Il francese Nicolas Dupont-Aignan non ha torto nel dire che «oggi gli irlandesi, come nel 2005 i francesi e gli olandesi, non sono ostili all’Europa». Infatti, non è soltanto dei «sovranisti», ostili a ogni forma di sovranazionalità, l’opposizione al Trattato. Essa è condivisa da chi sperava nell’Europa e ancora crede alla necessità di un’Europa politicamente unificata, ma constata come l’Ue, a lungo apparsa come una soluzione, oggi sia un problema. Costoro vogliono un’Europa che sia potenza autonoma e crogiolo di culture e civilità, con un ruolo di regolatore della globalizzazione in un mondo rimasto multipolare. Constatano che, con la sua ideologia funzionalista, l’Ue non ha sovranità politica, economica e militare, e non ha politica indipendente, ponendosi sempre più come semplice zona di libero scambio allineata a Washington. Vogliono un’Europa che ascolti i popoli e li protegga; hanno un’Unione senza legittimità democratica, che nega ai popoli di esprimersi, li rende più vulnerabili, aderendo acriticamente a un sistema economico che li rende merci.

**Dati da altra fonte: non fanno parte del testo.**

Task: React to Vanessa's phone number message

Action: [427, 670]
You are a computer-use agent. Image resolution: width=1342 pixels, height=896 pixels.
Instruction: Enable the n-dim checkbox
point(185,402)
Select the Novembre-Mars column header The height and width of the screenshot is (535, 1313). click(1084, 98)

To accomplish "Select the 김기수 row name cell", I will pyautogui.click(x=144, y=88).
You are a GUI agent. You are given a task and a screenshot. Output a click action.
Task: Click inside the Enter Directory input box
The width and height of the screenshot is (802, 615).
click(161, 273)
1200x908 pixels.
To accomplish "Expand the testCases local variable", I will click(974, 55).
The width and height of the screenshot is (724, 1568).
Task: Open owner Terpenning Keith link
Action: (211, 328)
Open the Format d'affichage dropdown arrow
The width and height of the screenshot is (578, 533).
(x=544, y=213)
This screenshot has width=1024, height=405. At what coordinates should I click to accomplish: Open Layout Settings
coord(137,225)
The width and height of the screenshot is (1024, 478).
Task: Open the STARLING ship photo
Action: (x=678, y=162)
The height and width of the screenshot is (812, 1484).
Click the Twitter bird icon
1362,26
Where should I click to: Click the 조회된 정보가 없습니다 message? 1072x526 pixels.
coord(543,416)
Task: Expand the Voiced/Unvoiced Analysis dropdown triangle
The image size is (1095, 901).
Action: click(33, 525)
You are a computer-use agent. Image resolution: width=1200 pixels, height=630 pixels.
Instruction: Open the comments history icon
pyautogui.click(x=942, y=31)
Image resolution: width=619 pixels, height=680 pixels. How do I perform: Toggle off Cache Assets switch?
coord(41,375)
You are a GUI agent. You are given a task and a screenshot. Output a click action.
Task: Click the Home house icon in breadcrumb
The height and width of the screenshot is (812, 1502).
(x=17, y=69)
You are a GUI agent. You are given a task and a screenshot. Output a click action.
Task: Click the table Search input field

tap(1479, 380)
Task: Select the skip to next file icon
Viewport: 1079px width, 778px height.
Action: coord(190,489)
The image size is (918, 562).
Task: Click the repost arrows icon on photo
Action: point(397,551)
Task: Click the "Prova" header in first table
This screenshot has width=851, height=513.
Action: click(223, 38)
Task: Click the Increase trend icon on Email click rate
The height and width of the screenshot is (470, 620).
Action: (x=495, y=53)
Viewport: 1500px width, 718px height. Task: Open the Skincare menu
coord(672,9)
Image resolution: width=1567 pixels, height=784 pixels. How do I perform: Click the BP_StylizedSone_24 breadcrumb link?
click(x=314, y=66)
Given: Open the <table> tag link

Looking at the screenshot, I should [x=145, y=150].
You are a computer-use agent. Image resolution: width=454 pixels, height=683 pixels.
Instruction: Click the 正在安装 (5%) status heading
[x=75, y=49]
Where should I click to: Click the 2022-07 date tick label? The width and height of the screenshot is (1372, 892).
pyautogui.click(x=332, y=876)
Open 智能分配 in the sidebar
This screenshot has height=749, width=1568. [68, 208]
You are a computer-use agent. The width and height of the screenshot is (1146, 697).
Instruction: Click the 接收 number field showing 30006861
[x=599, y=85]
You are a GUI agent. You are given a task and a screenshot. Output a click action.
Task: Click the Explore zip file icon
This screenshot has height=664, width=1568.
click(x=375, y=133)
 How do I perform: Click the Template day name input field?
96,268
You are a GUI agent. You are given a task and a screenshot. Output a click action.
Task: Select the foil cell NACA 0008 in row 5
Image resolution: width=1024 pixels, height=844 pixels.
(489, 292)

Il grande insegnamento del voto irlandese è stato rivelare la significativa larghezza del fossato fra i popoli e la casta politico-mediatica d’ogni tendenza. Come nella Francia del 2005, in Irlanda oltre al governo Cowen, ogni grosso partito di destra e sinistra, e ogni grosso sindacato connesso ai partiti, era per il sì. Ma hanno vinto i no. Se ne traggono però anche altre lezioni. La prima è che il voto di un piccolo popolo di quattro milioni di persone (meno dell’1 per cento della popolazione europea) ha bloccato l’imponente macchina brussellese. Del resto gli irlandesi hanno resistito sette secoli alla potenza inglese. L’altra lezione è che il no di destra non avrebbe vinto da solo, così come il no di sinistra non avrebbe vinto da solo. C’è voluta la somma dei due rifiuti.

Il vecchio antagonismo destra-sinistra cede sempre più spesso alla trasversalità.